EXERCISE OBJECTIVE: Every entry here needs to be repeated exactly.

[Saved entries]
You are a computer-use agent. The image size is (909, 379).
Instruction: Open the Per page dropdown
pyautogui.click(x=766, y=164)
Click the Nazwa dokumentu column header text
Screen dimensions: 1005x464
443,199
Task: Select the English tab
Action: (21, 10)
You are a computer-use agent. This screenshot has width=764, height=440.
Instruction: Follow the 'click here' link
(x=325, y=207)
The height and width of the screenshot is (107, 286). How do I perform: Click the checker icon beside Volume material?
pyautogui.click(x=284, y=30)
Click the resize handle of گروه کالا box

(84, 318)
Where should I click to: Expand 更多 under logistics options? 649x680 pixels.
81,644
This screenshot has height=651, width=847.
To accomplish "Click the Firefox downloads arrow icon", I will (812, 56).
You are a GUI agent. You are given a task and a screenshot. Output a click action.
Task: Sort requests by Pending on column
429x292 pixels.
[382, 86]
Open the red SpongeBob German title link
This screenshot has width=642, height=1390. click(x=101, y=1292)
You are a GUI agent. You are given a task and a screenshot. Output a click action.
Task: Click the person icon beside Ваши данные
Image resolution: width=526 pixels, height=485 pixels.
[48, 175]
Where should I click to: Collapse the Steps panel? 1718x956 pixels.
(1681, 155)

RESPONSE AREA:
You are a computer-use agent. The image size is (909, 379).
Instruction: Open the Per page dropdown
pyautogui.click(x=766, y=164)
Click the Nazwa dokumentu column header text
Screen dimensions: 1005x464
443,199
Task: Select the English tab
Action: (21, 10)
You are a computer-use agent. This screenshot has width=764, height=440.
Instruction: Follow the 'click here' link
(x=325, y=207)
The height and width of the screenshot is (107, 286). How do I perform: Click the checker icon beside Volume material?
pyautogui.click(x=284, y=30)
Click the resize handle of گروه کالا box

(84, 318)
Where should I click to: Expand 更多 under logistics options? 649x680 pixels.
81,644
This screenshot has height=651, width=847.
To accomplish "Click the Firefox downloads arrow icon", I will (812, 56).
You are a GUI agent. You are given a task and a screenshot. Output a click action.
Task: Sort requests by Pending on column
429x292 pixels.
[382, 86]
Open the red SpongeBob German title link
This screenshot has width=642, height=1390. click(x=101, y=1292)
You are a GUI agent. You are given a task and a screenshot. Output a click action.
Task: Click the person icon beside Ваши данные
Image resolution: width=526 pixels, height=485 pixels.
[48, 175]
Where should I click to: Collapse the Steps panel? 1718x956 pixels.
(1681, 155)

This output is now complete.